②スパイロメトリーの結果及び呼吸困難の程度

スパイロメトリーの結果および呼吸困難の程度による後遺障害等級
スパイロメトリーの結果 呼吸困難の程度
高度 中等度 軽度
%1秒量≦35又は%肺活量≦40 1、2または3級 7級 11級
35<%1秒量≦55又は40<%肺活量≦60
55<%1秒量≦70又は60<%肺活量≦80

 

③運動負荷試験の結果
運動負荷試験には、トレッドミル、エアロバイクによる漸増運動負荷試験、6分・10分間歩行試験

シャトルウォーキングテスト等の時間内歩行試験、50m歩行試験などがあります。

自賠責保険調査事務所は、運動負荷試験の結果について、
以下の5つの事項について主治医に文書照会を行い、呼吸器専門の顧問医から意見を求めて、
呼吸障害の等級を高度・中程度・軽度に分類し、等級を認定しています。

①実施した運動負荷試験の内容
②運動負荷試験の結果
③呼吸機能障害があると考える根拠
④運動負荷試験が適正に行われたことを示す根拠
⑤ その他参考となる事項

①と②の結果を比較して②の数値が高いときは、②の結果で障害等級を認定しています。
①②の数値では後遺障害の基準に該当しないときでも、③の基準を満たせば、認定されています。

3)等級認定例
非該当、14級9号、11級10号、7級5号と千差万別です。

ここでは、7級5号の重症例を紹介しておきます。

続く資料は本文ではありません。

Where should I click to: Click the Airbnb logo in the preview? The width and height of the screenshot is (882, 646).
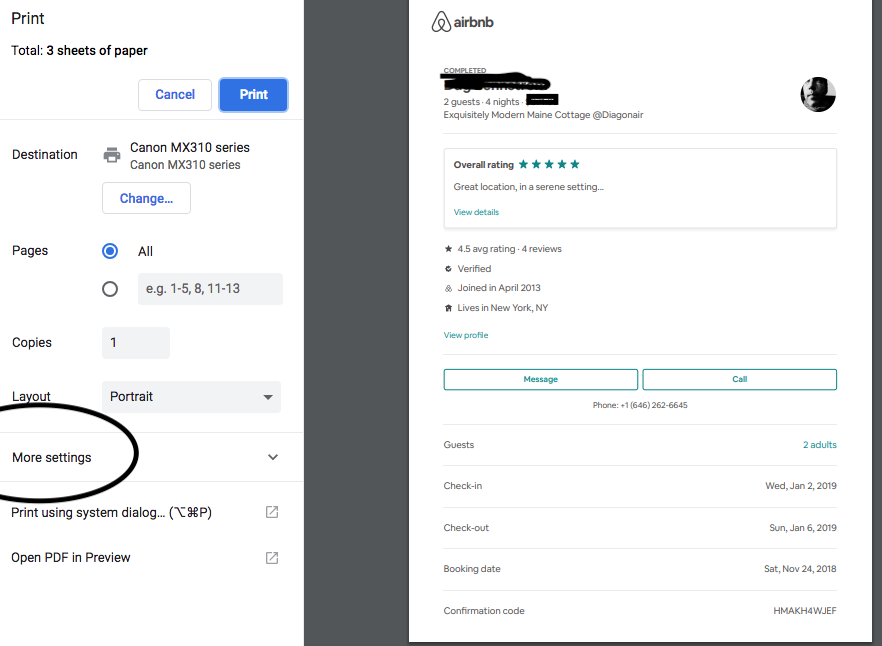pyautogui.click(x=462, y=22)
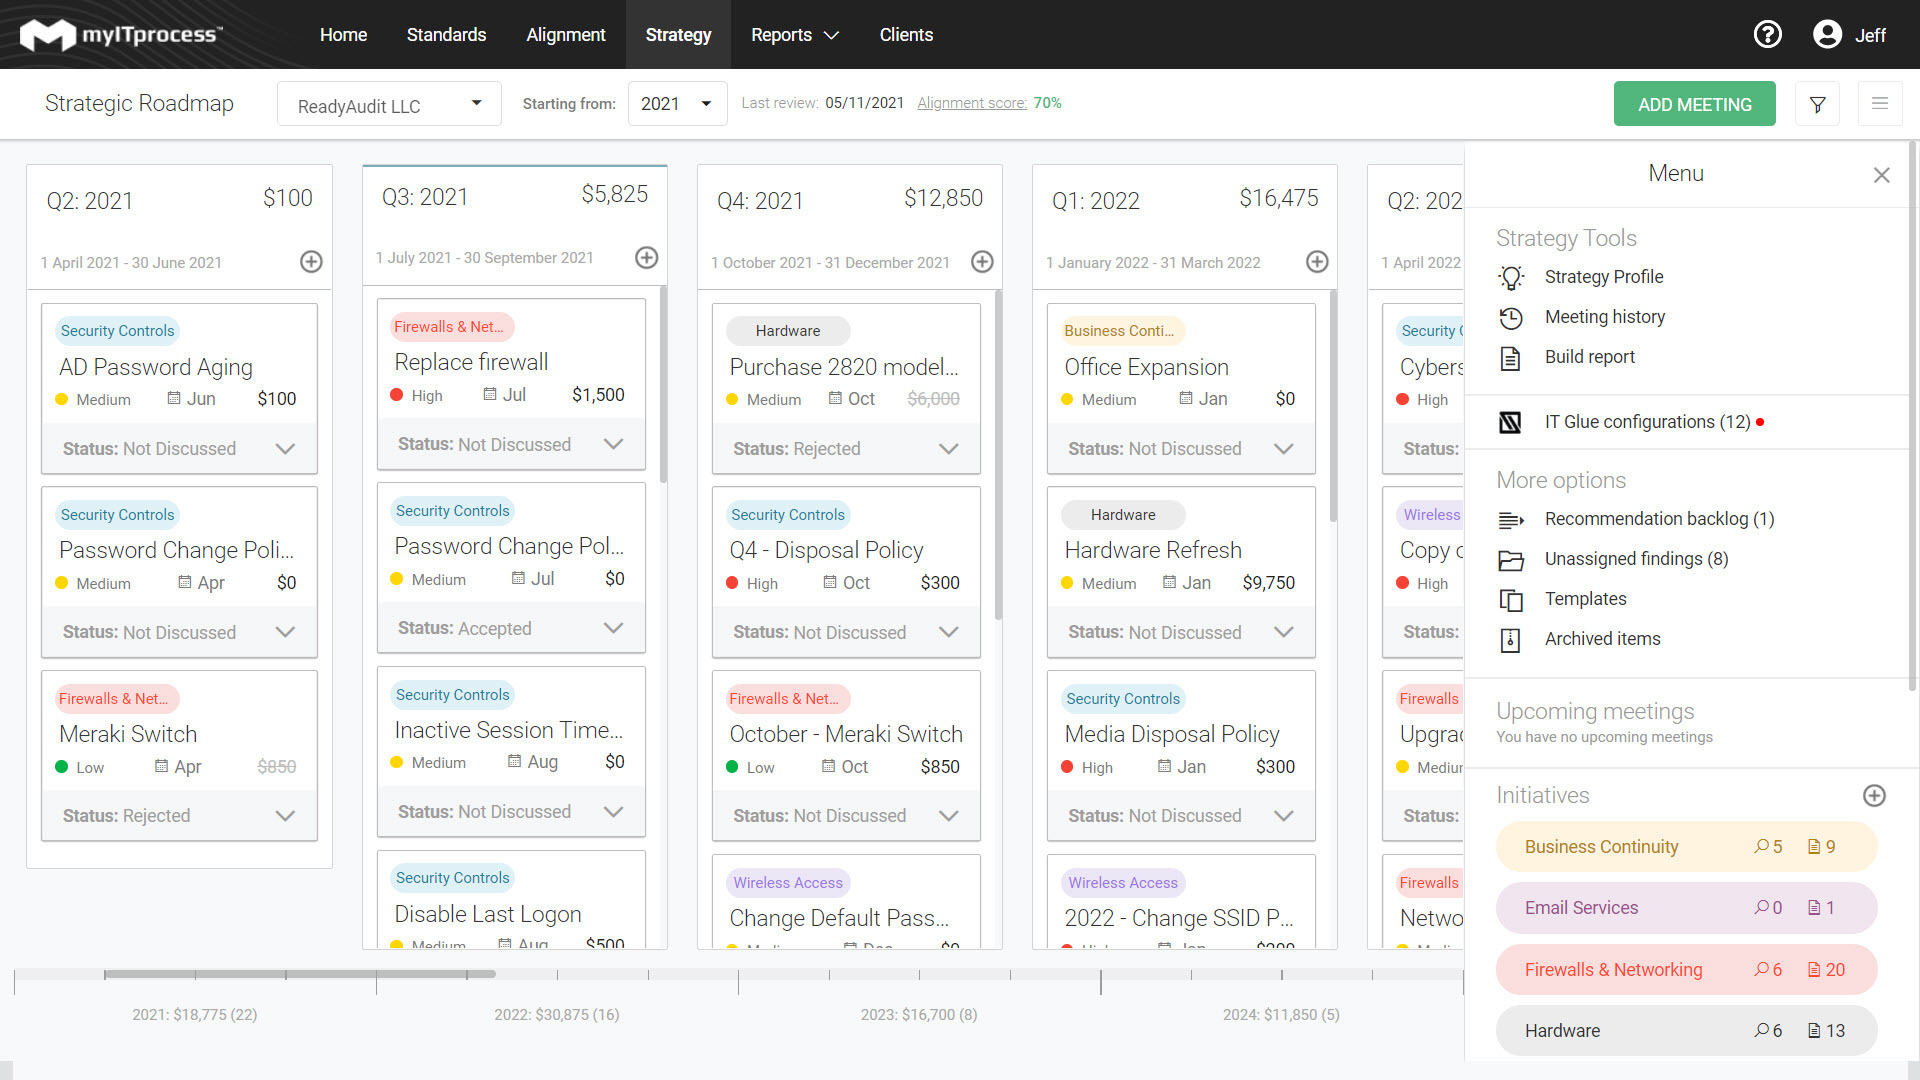1920x1080 pixels.
Task: Open IT Glue configurations icon
Action: pyautogui.click(x=1513, y=421)
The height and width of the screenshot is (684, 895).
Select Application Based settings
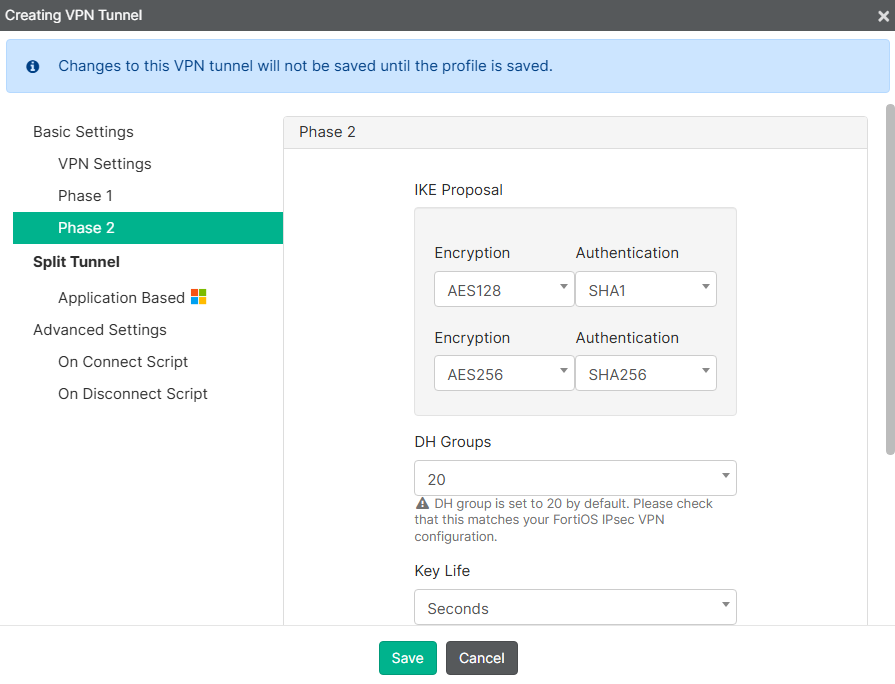122,296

(他事務所での事例です)
被害者の方は、横断歩道手前で自転車に乗って信号待ちをしていました。
そこに、信号の変わり目で、自動車同士が出合い頭衝突し、1台の自動車が交差点で大きくスピンし、自転車に乗った被害者は、交差点後方の田畑にはね飛ばされたのです。

 

脳挫傷、急性硬膜下血腫、多発性肋骨々折、フレイルチェスト、肺挫傷の傷病名でした。
幸い、高次脳機能障害のレベルは、9級10号でしたが、広範囲な肺挫傷に伴う呼吸器障害を残し、
スパイロメトリー検査では、%肺活量が52.2でした。

※ %肺活量
実測肺活量÷予測肺活量×100=%肺活量
上記の計算式で算出されるもので、肺の弾力性の減弱などにより、換気量の減少を示す指標であり、
正常値は80%以上です。

また、運動負荷試験では、呼吸困難の程度は、一回の歩行距離は、歩行器では170m、杖では40mで
息切れし、呼吸困難の状態になる高度なレベルとの主治医所見などを回収しました。

結果、被害者の呼吸器には、高度の呼吸困難が残存し、「胸腹部臓器の機能に障害を残し、
軽易な労務以外の労務に服することができないもの」 として第7級5号が認定、
先の9級10号と併合され、併合6級が認定されました。